Il futuro della mobilità a questo punto diventa un rebus. Lasciamo da parte per un istante gli scenari più estremi, tipo le auto che si guidano da sole e le auto volanti. Arriveranno, prima o poi. Probabilmente poi. Adesso il vero dilemma è: due ruote o quattro? E’ un dilemma antico ma rinnovato dal coronavirus. Il distanziamento fisico (smettiamo di chiamarlo sociale) impone una forte riduzione del carico di passeggeri sui mezzi pubblici: autobus, metro, treni pendolari. Nel Regno Unito hanno calcolato che la riduzione sarà addirittura del 90 per cento: se devi mantenere un metro sempre attorno a ciascun passeggero, nove su dieci non ci entreranno.

Che faranno gli esclusi? Prenderanno tutti l’auto privata? Sarebbe un disastro per il traffico e per la qualità dell’aria. Oppure no. Oppure è arrivato finalmente il momento di incoraggiare davvero le due ruote: bici, scooter elettrici e monopattini. Come ha fatto per esempio la città di Milano presentando un piano di nuove piste ciclabili diffuse da 35 chilometri entro l’estate, elogiato pubblicamente da Greta Thunberg. Qui le iniziative più rilevanti delle principali città del mondo, che spiegano perché nel Regno Unito le vendite di biciclette durante il lockdown sarebbero addiritttura quintuplicate.

Su questo scenario scommette forte Uber. La società che ha inventato il servizio globale di auto nere alternativo ai taxi è stata colpita di brutto dalla pandemia e ha annunciato misure drastiche: 3700 dipendenti licenziati mentre l’amministratore delegato fino alla fine dell’anno non percepirà lo stipendio. Ma chiudersi nel fortino dei tagli non basta a sopravvivere: per questo Uber – assieme ad Alphabet (la società capofila di Google) e Bain Capital – ha investito 170 milioni di dollari in Lime, la startup dei monopattini.

Lime ha una bella storia: fondata a San Francisco tre anni fa da due investitori di un fondo cinese, si è rapidamente espansa il tutto il mondo (opera in 120 città di 30 Paesi) dividendosi il mercato soprattutto con un’altra startup, Bird. Offre tramite app un servizio di scooter, bici e monopattini elettrici. Nonostante la crescita continua, il 2019 dal punto di vista dei conti non si era chiuso benissimo e già a gennaio aveva licenziato un centinaio di persone chiudendo mezza dozzina di città. Poi è arrivato il lockdown e la valutazione della società è crollata. L’investimento di Uber la valuta 510 milioni di dollari, quasi la metà di un anno fa.

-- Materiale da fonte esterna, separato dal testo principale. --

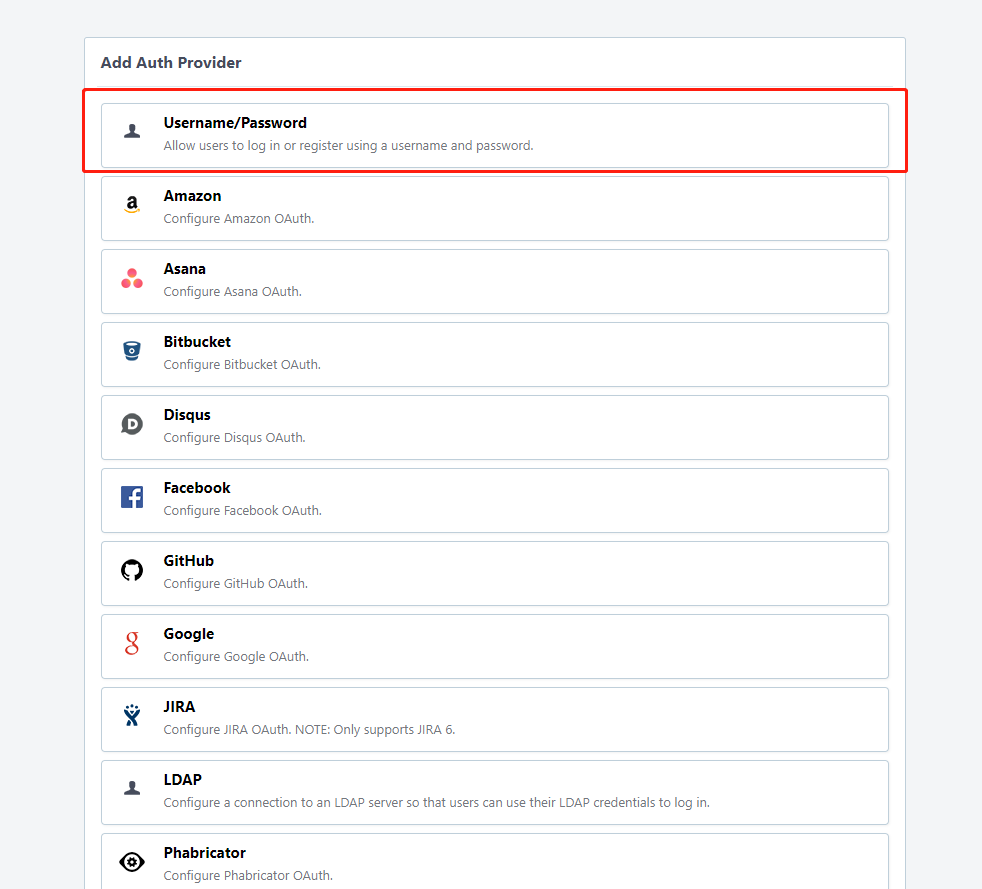Select LDAP server connection description
The image size is (982, 889).
[437, 803]
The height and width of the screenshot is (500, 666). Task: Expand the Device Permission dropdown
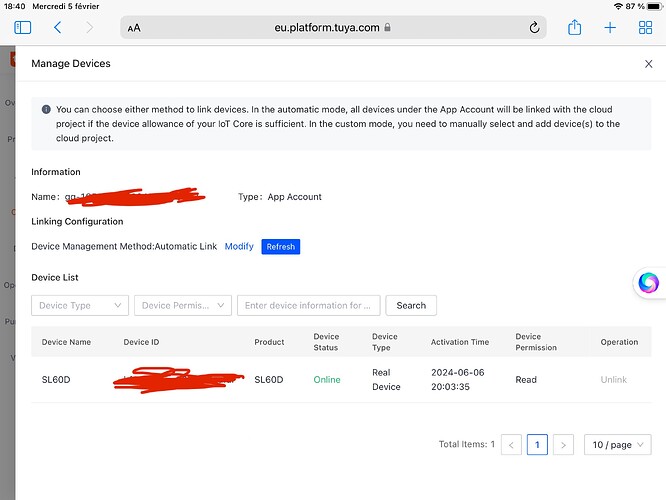click(x=183, y=305)
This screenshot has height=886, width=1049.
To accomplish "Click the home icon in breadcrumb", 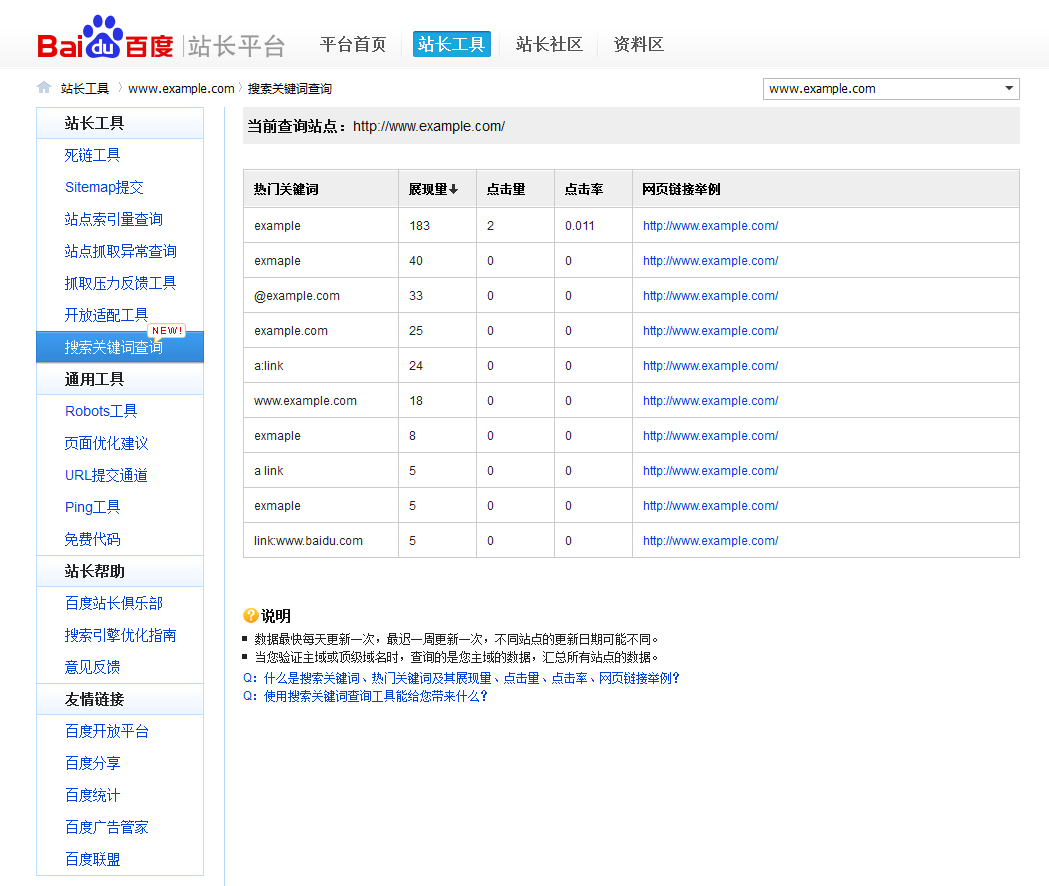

Ma quello che conta è il senso di marcia: i trasporti su due ruote ed elettrici cresceranno. Intanto, subito, Lime acquisisce Jump, la divisione di bici elettriche di Uber, per mettere in una unica app tutti i servizi alternativi all’auto privata. Si chiama micro mobilità e non si può non sperare che abbia successo.